Smoking hookah can be addictive and harmful, though many dabblers may not realize the dangers, according to a new review.
"The cooled and sweetened flavor of hookah tobacco makes it more enticing to kids and they falsely believe it's less harmful," Tracey E. Barnett from the University of Florida in Gainesville told Reuters Health.
Barnett has studied the recent rise in teen hookah smoking. She was not involved in the new review, published in Respiratory Medicine.
"One-time use can lead to carbon monoxide poisoning or other diseases, including but not limited to tuberculosis, herpes, respiratory illnesses including the flu, and long-term use can lead to heart disease and many cancers," Barnett said.
Smoking with a hookah, or "shisha," device has become increasingly common in Europe and the Western Hemisphere in recent years. The practice rose to prominence on the Indian subcontinent among Hindus in the 15th Century and subsequently spread through the Ottoman Empire. According to one estimate, about 100 million people worldwide smoke hookah each day.
Though the water-pipe device with its series of tubes and mouthpieces looks nothing like a cigarette, it is almost always used to smoke tobacco, and as such carries many of the dangers inherent in cigarette smoking.
"While water is a filter, it does not filter out any of the toxins," Barnett said.
The new review brings together the results of several studies on addiction, lung damage and health dangers associated with hookah smoking.
According to the World Health Organization, one hookah session typically lasts 20 to 80 minutes and a hookah user may inhale as much smoke during one session as a cigarette smoker would from smoking 100 or more cigarettes.
The review authors, led by Dr.
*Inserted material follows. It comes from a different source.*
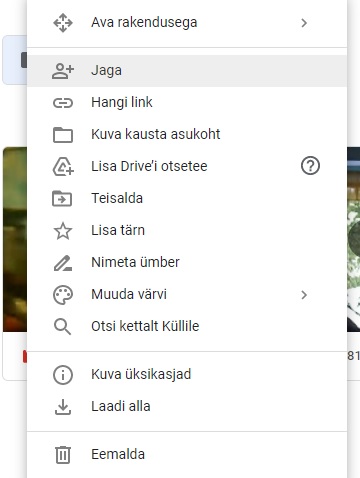
Task: Click the move-to-folder arrow icon
Action: (x=62, y=198)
Ruben Blachman-Braun of Universidad Anahuac in Huixquilucan, Mexico, cite another study which found nicotine levels in the urine of daily hookah smokers were equivalent to levels in people smoking 10 cigarettes per day, more than enough to spark addiction.
In the existing scientific literature, hookah has been linked with health problems including chronic bronchitis, lung cancer, oral cancer, prostate cancer, heart disease and pregnancy complications similar to those seen with cigarette smoking. It has also been tied to the hepatitis C virus and herpes from sharing mouthpieces.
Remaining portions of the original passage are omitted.